Work request → Search the records for the string "computer", then copy each line that has it.
◇ ◇ ◇ ◇ ◇
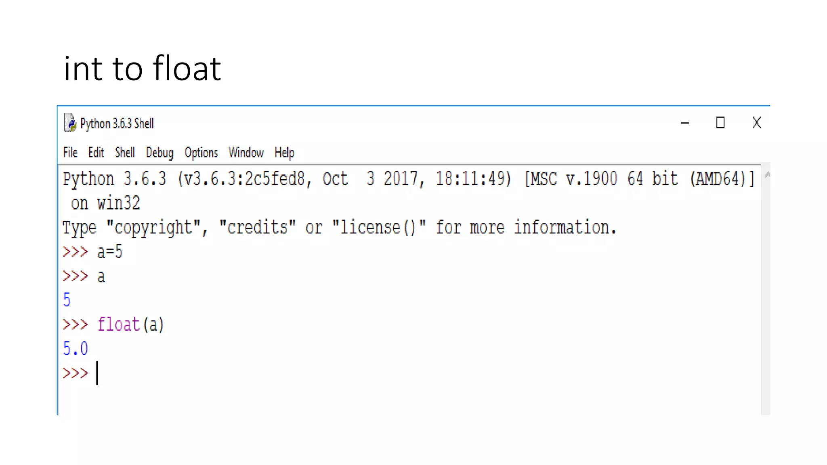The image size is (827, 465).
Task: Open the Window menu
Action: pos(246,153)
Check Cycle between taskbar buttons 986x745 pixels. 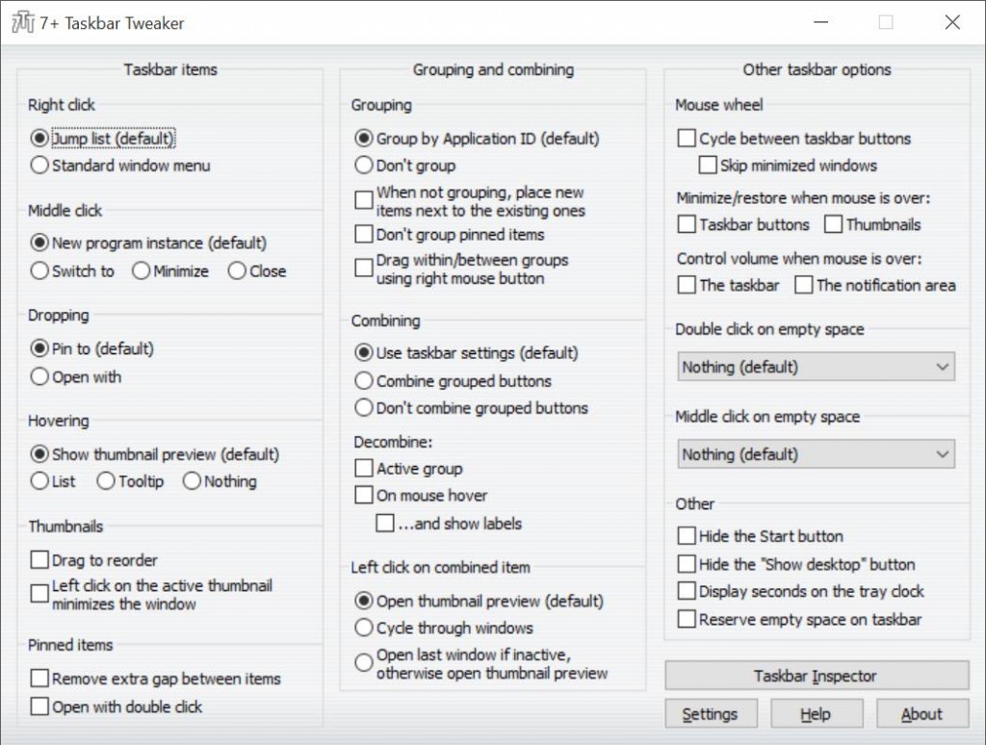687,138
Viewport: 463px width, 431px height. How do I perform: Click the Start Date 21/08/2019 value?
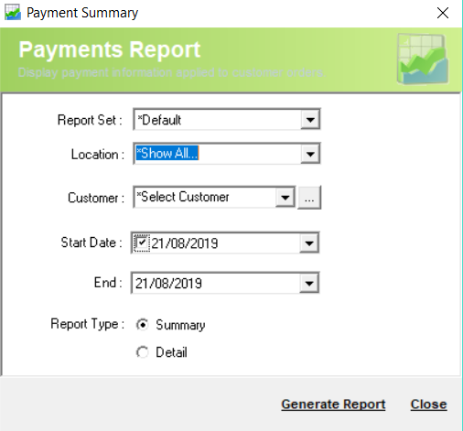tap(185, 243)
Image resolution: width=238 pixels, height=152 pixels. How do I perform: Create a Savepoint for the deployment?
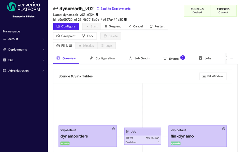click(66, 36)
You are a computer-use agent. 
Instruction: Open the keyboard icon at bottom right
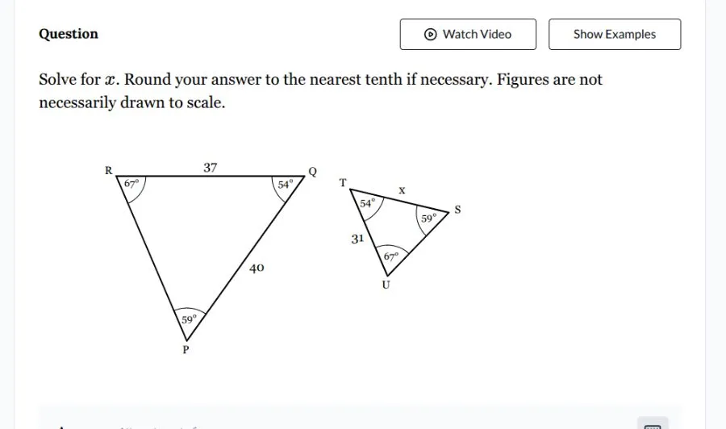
◇ ◇ ◇ ◇ ◇
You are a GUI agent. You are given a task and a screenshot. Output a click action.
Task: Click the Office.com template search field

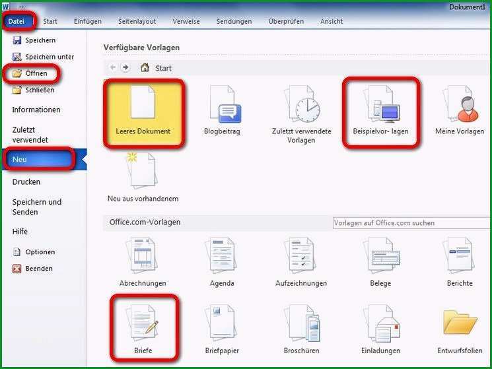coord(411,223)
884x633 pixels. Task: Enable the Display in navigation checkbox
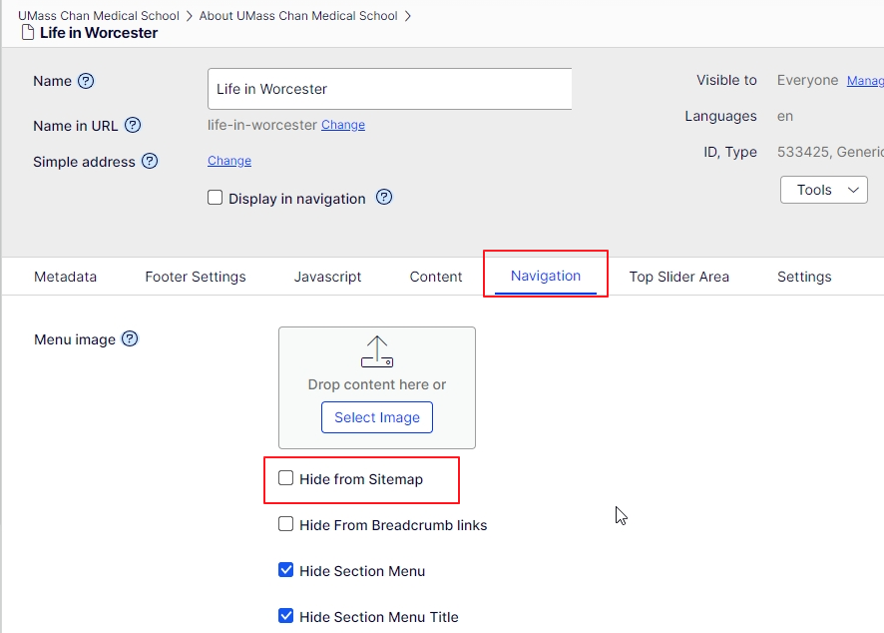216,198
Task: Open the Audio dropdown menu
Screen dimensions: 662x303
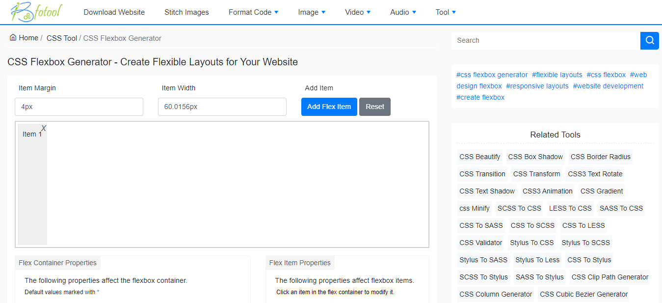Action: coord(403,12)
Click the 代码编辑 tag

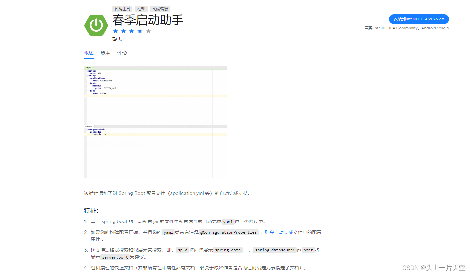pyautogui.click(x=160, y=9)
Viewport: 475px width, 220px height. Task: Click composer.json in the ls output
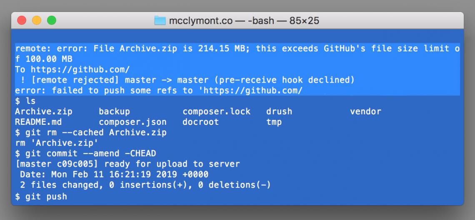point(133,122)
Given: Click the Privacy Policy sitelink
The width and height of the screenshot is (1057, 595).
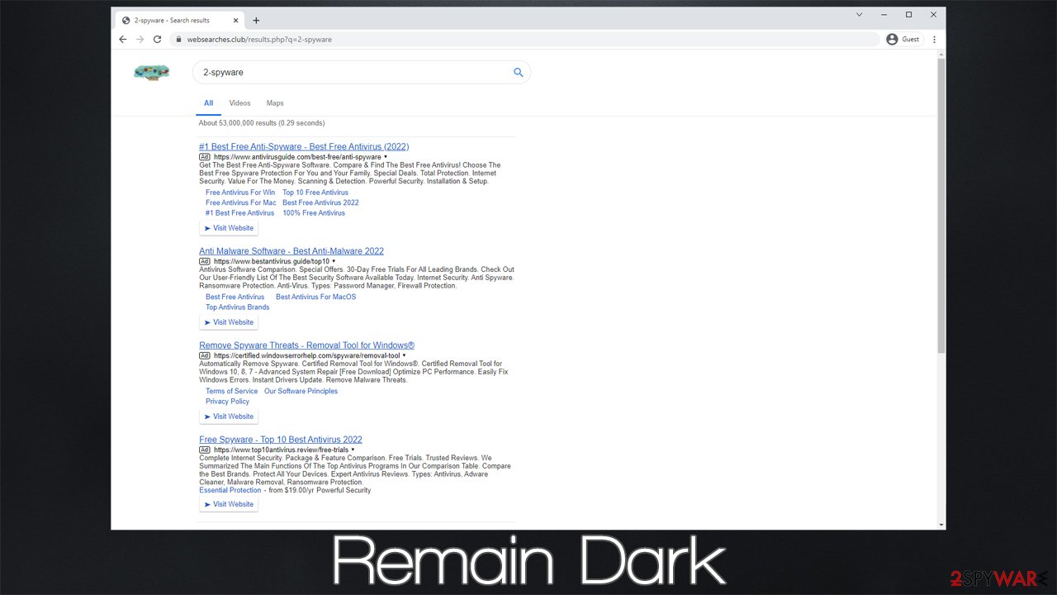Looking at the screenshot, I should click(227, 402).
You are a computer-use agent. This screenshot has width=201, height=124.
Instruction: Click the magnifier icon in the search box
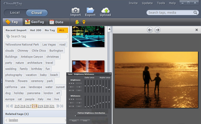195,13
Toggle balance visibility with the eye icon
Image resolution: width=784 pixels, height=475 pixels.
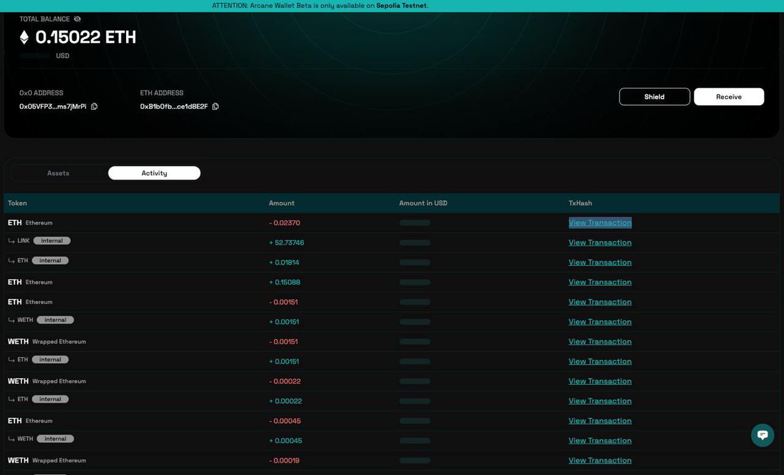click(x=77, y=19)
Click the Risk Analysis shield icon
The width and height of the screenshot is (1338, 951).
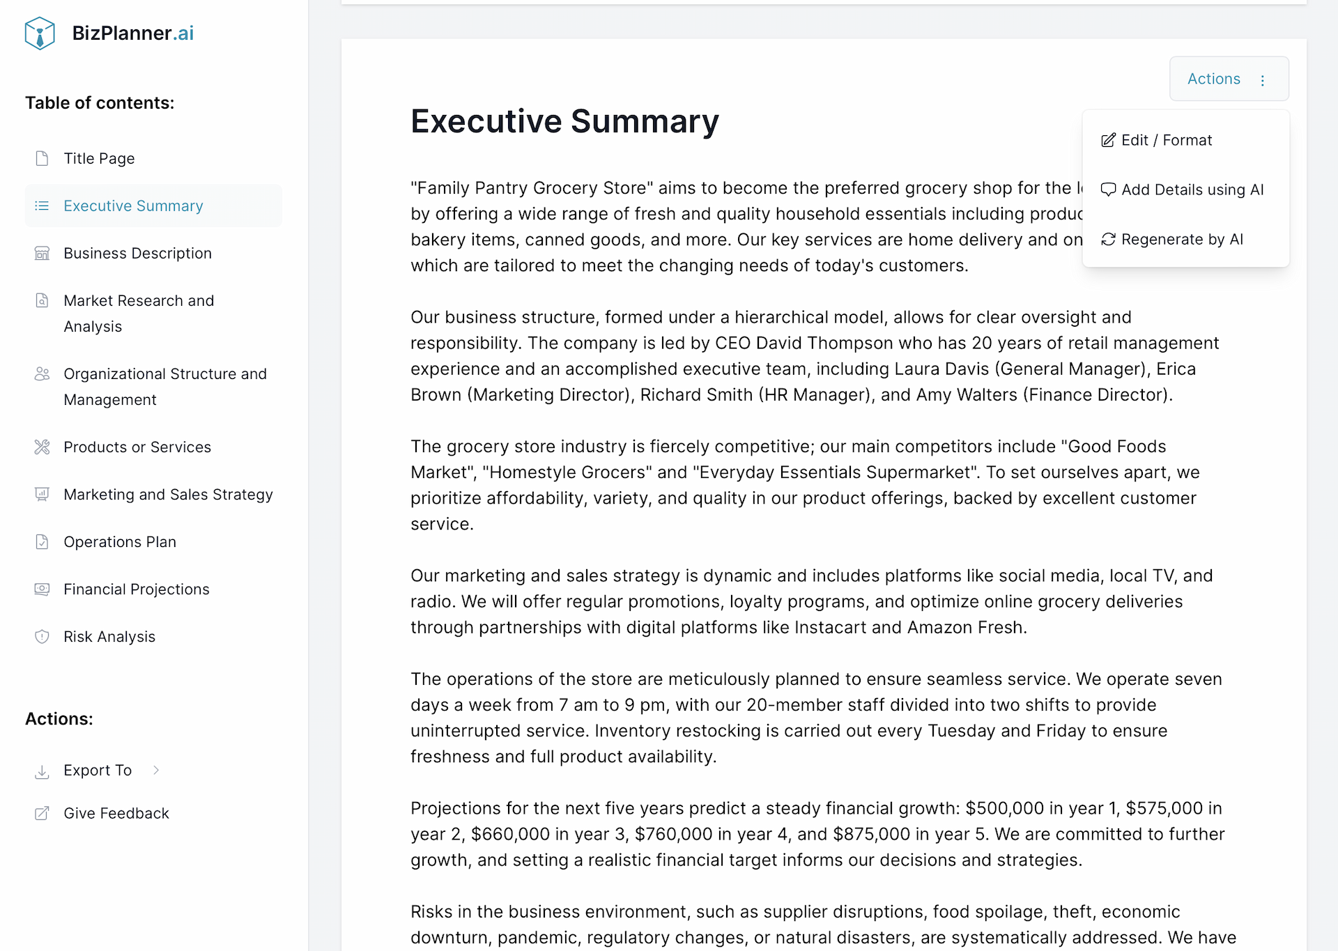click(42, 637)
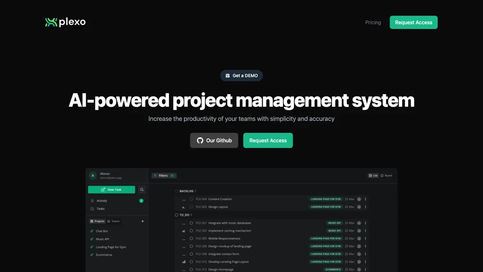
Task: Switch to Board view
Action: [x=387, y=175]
◇ ◇ ◇ ◇ ◇
Answer space →
You are a computer-use agent. 
You are a computer-use agent. This screenshot has width=201, height=124.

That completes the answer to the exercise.